Mijn dochter van 15 zit in het laatste jaar van VMBO-TL en een van de vakken uit haar pakket is Beeldende Vorming. Het examen voor Beeldende vorming kent een jaarlijks wisselend thema. Vorig jaar was dat “In actie!”, dit jaar is het thema “De mens, de maat”. In een begeleidend magazine krijgen de leerlingen voorbeelden te zien van kunstwerken die aan het betreffende thema raken en die hen inspiratie kunnen bieden bij het maken van een eigen ontwerp.
Orde en regelmaat
Zo biedt het magazine dit jaar een afbeelding van de beroemde Rood-blauwe stoel van de Utrechtse architect en meubelmaker Gerrit Rietveld, die, weet ik uit eigen ervaring, niet uitnodigt tot lekker luieren. ‘Zitten is een werkwoord’ antwoordde Rietveld als mensen zich bij hem beklaagden dat zijn stoelen niet lekker zaten. De stoel heeft dus wel een menselijke maat maar dan een die vraagt om een actieve zithouding.

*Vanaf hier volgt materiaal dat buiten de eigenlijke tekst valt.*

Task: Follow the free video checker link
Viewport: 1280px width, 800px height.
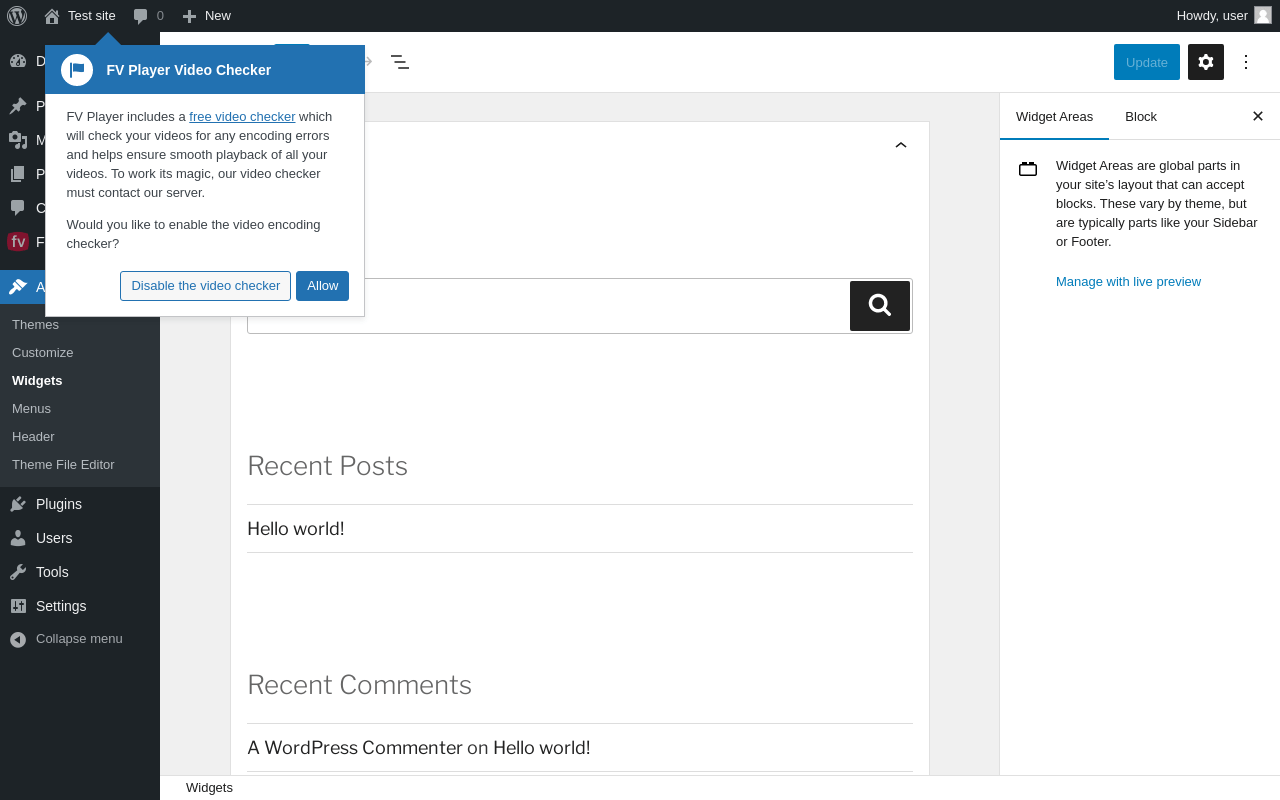Action: [x=242, y=117]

Een ander voorbeeld betreft de kloosterkerk van abdij Sint Benedictusberg in Mamelis (Limburg), ontworpen door de architect en monnik Hans van der Laan (1904- 1991). Van der Laan baseerde zijn ontwerpen op een wiskundig systeem van regelmatige maatverhoudingen. Zulke vormen, zorgen, volgens hem, voor orde en regelmaat die de mens helpen zijn geest tot rust te laten komen.

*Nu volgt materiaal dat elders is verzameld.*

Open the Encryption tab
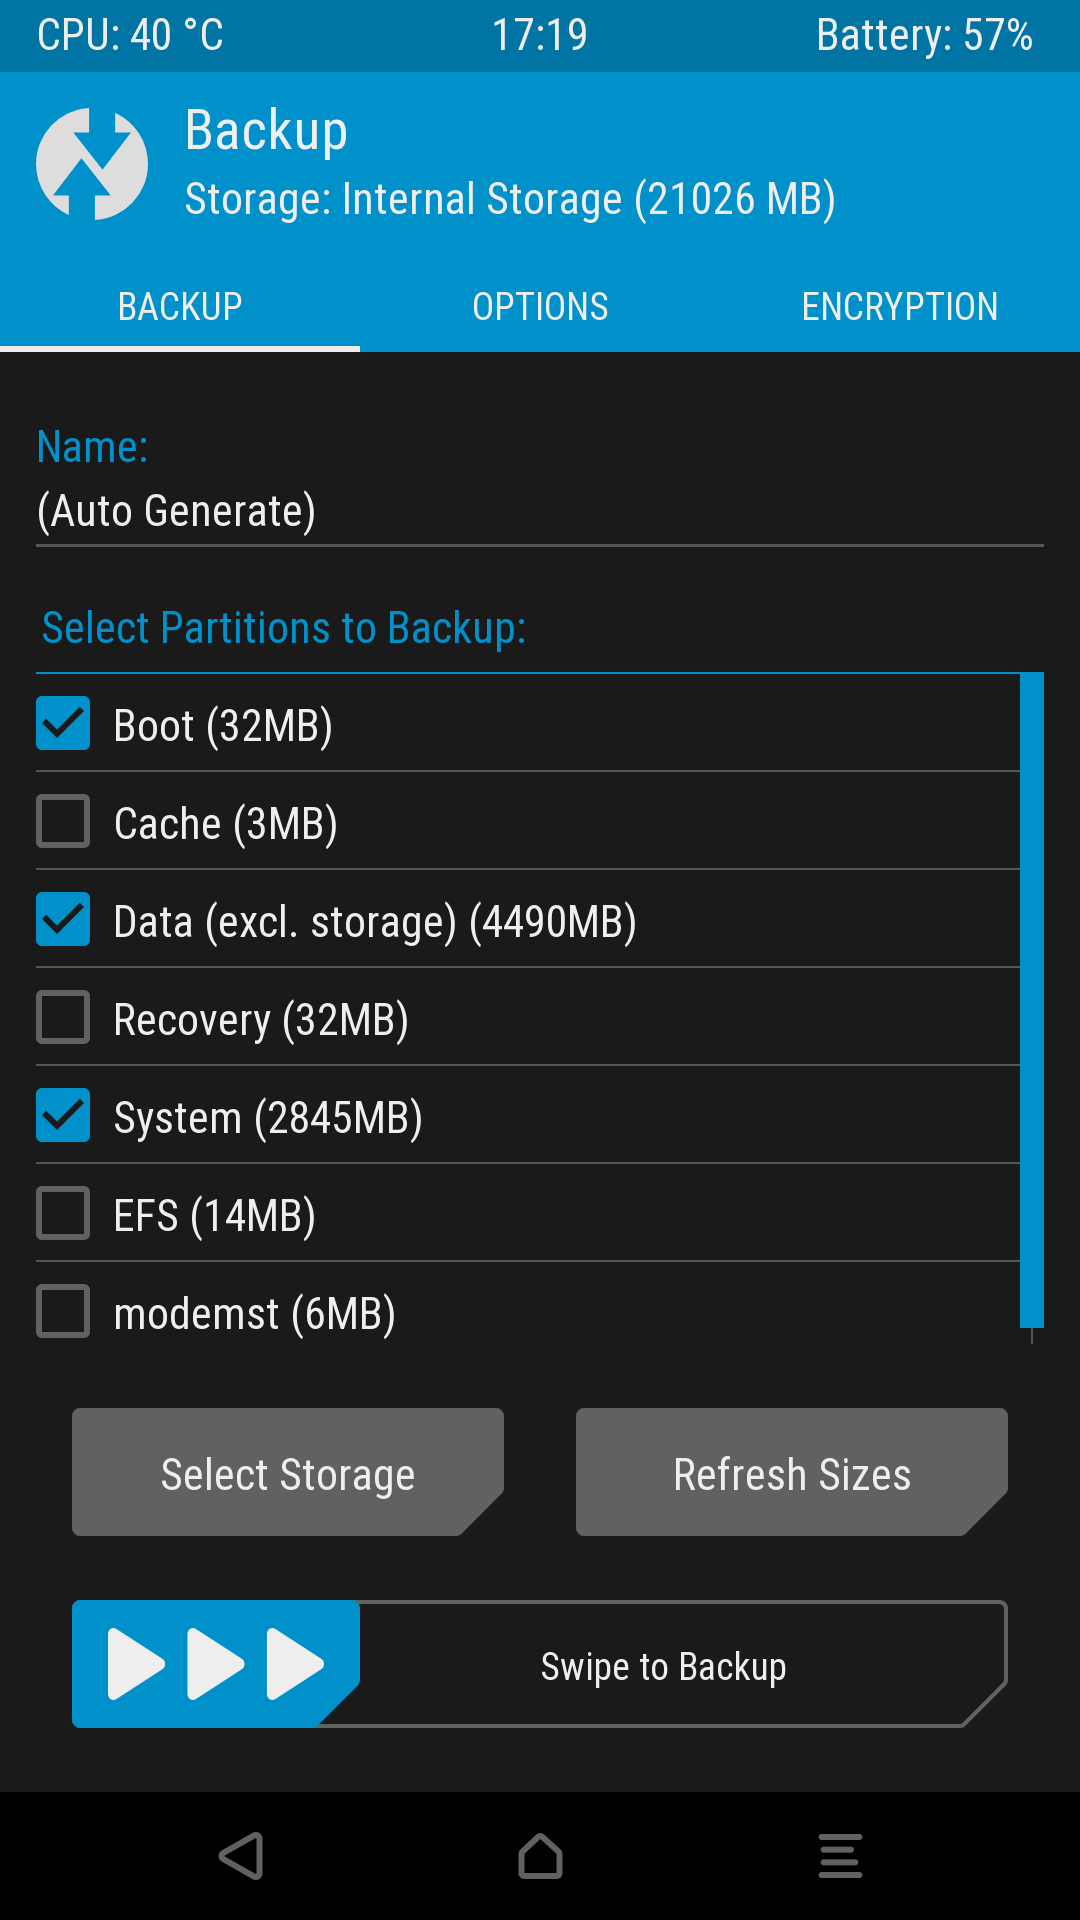1080x1920 pixels. pos(900,307)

Het thema “De mens, de maat” is afgeleid van de uitspraak “De mens is de maat van alle dingen.” Het zijn bekende woorden en ze klinken opvallend hedendaags. Deze woorden werden reeds zo’n 2500 jaar geleden opgetekend door de Griekse filosoof Protagoras (ca 490 – 420 v. Chr.). Van zijn geschriften zijn ons maar enkele fragmenten overgeleverd wat het lastig maakt om te begrijpen wat hij precies bedoelde. Vandaar dat je ze zowel in verband kunt brengen met een leunstoel die een actieve luisterhouding af wil dwingen als met een kloosterkerk die bijdraagt aan het tot rust komen van de menselijke geest.
Gespleten wereldbeeld
Mijn idee is dat Protagoras zoiets bedoelde als: de mens – of de mensheid – is de enige die voor zichzelf kan bepalen wat goed of slecht is, waar of niet waar. De goden kunnen ons niet helpen, zegt Protagoras in een ander fragment, want, of ze nou wel of niet bestaan, we weten niets van hen. Zíj kunnen dus onze maatstaf niet zijn. We zullen het met onszelf moeten doen.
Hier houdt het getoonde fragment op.